Lawyers give advice. It's a big part of the job. Sometimes it's legal advice and sometimes it's business advice and sometimes (particularly for lawyers who focus on technology and intellectual property) it's hard to tell. And that can be a problem. Because the conversations clients have with their lawyers are protected—until they aren't. The idea that a client can talk freely and confidentially with her lawyer without fear that the conversation will be disclosed is fundamental to the American legal system. Lawyers and lay people alike understand that concept implicitly, and most probably assume that the protection is extremely broad, which in many cases it is.

But that common understanding conceals some very substantial pitfalls. The privilege is broad, but it is not absolute, and when it is lost the resulting inquiry can be highly invasive. Given how important the distinction between privileged and non-privileged communications can be, one might expect it to be well-defined and easy to recognize. But that is not always the case, especially where the lawyer's work product itself becomes the subject of litigation. If a lawyer is providing advice and working on a document designed for public consumption (like a business plan or a patent application) and that document becomes the subject of a dispute, privilege issues can be particularly challenging.

__OBJECTIVES__:
1 – Answer these questions from the passage on attorney-client privilege.
(a) Besides legal advice, what other kind of advice does the passage say lawyers give?
(b) What does the passage say the resulting inquiry can be when the privilege is lost?
(c) What two examples does the passage give of a document designed for public consumption?
2 – Using the nouns the passage on attorney-client privilege uses for them, list every group of people it names.

__SOURCE MATERIAL__:
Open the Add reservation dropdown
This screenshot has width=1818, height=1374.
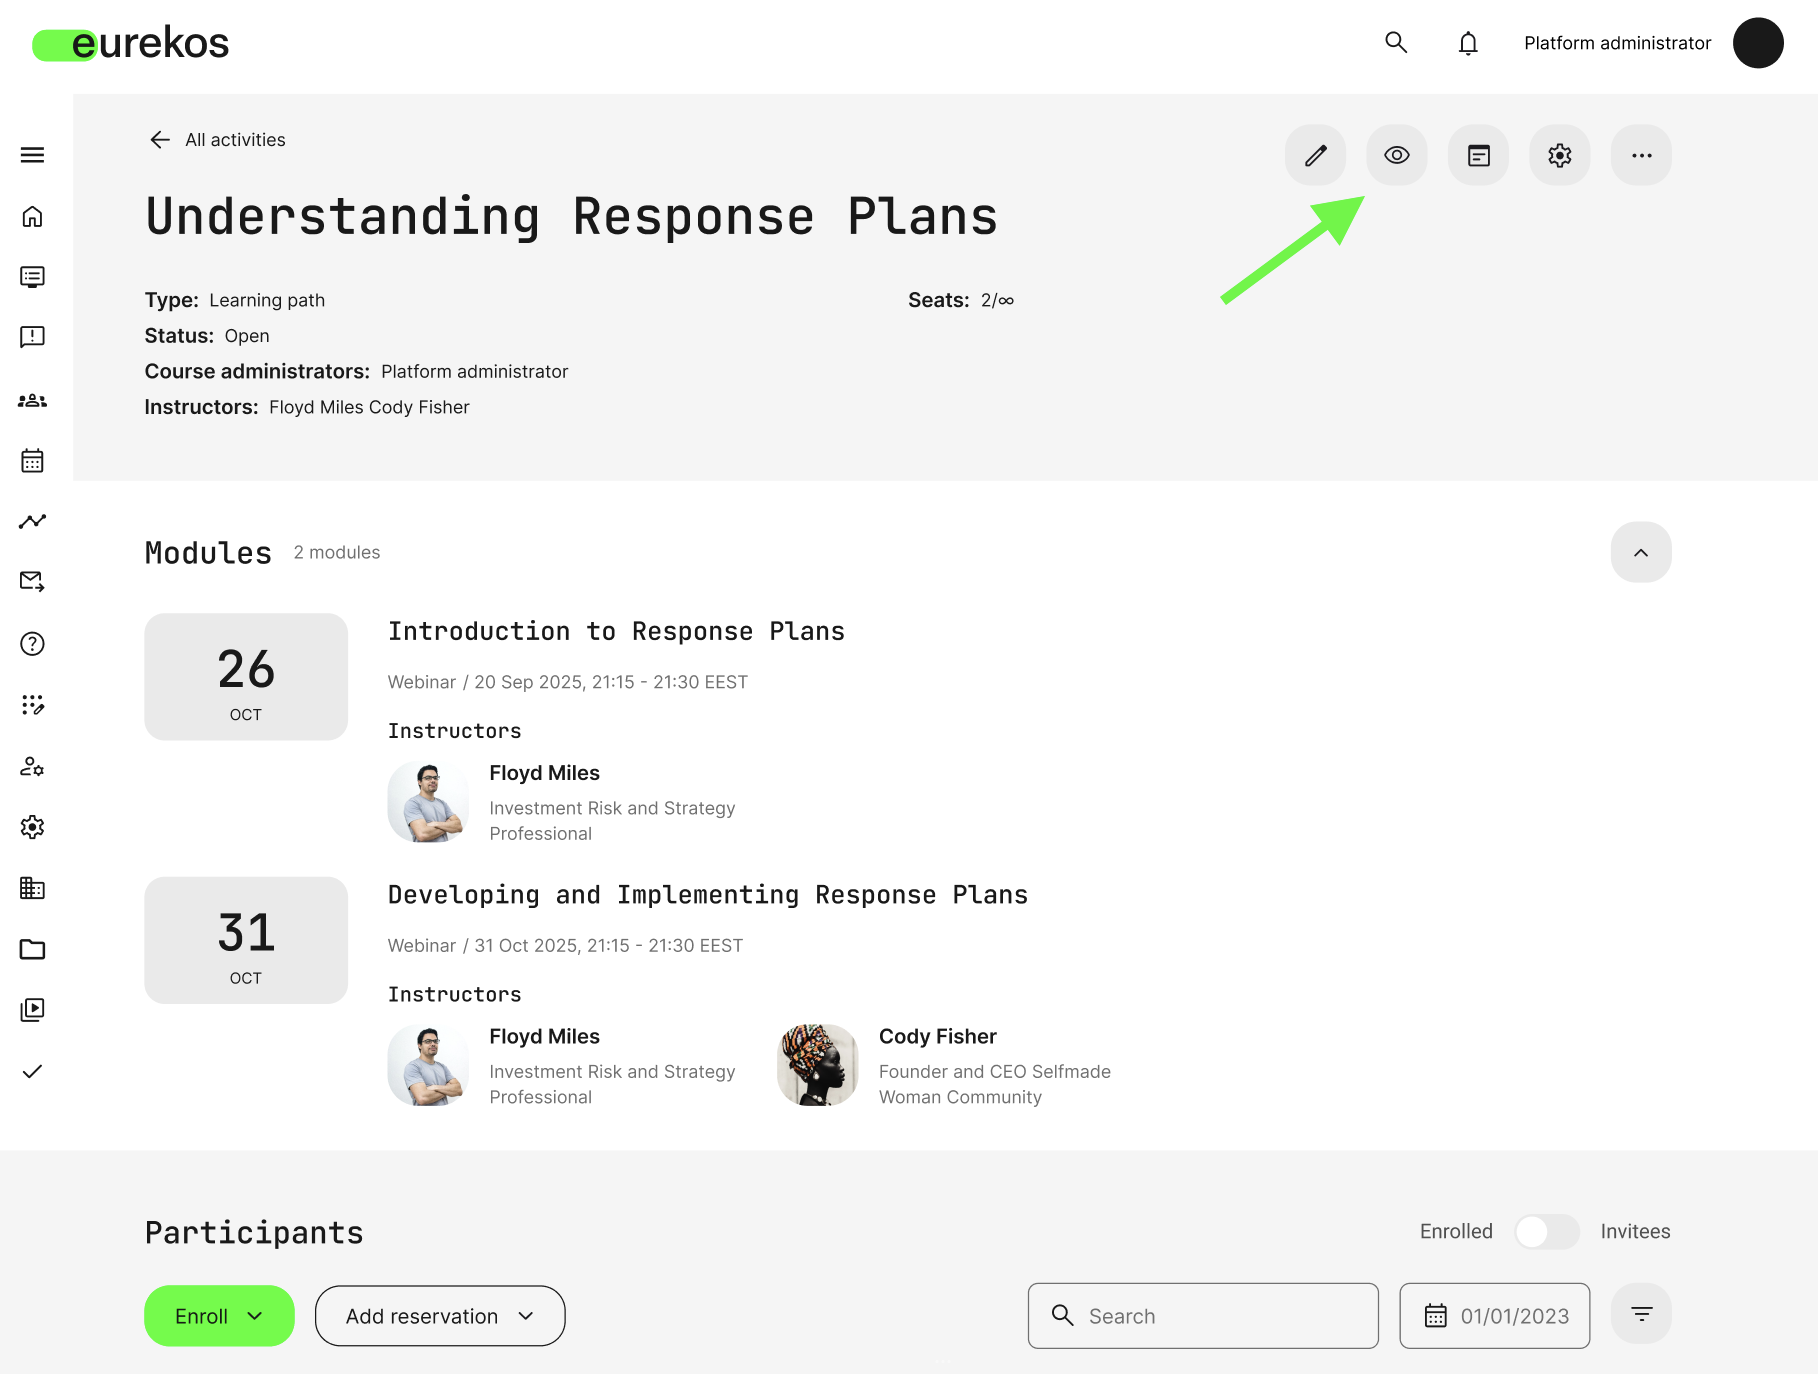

__SOLUTIONS__:
1 –
(a) Business advice.
(b) Highly invasive.
(c) A business plan and a patent application.

2 – Lawyers, clients, lay people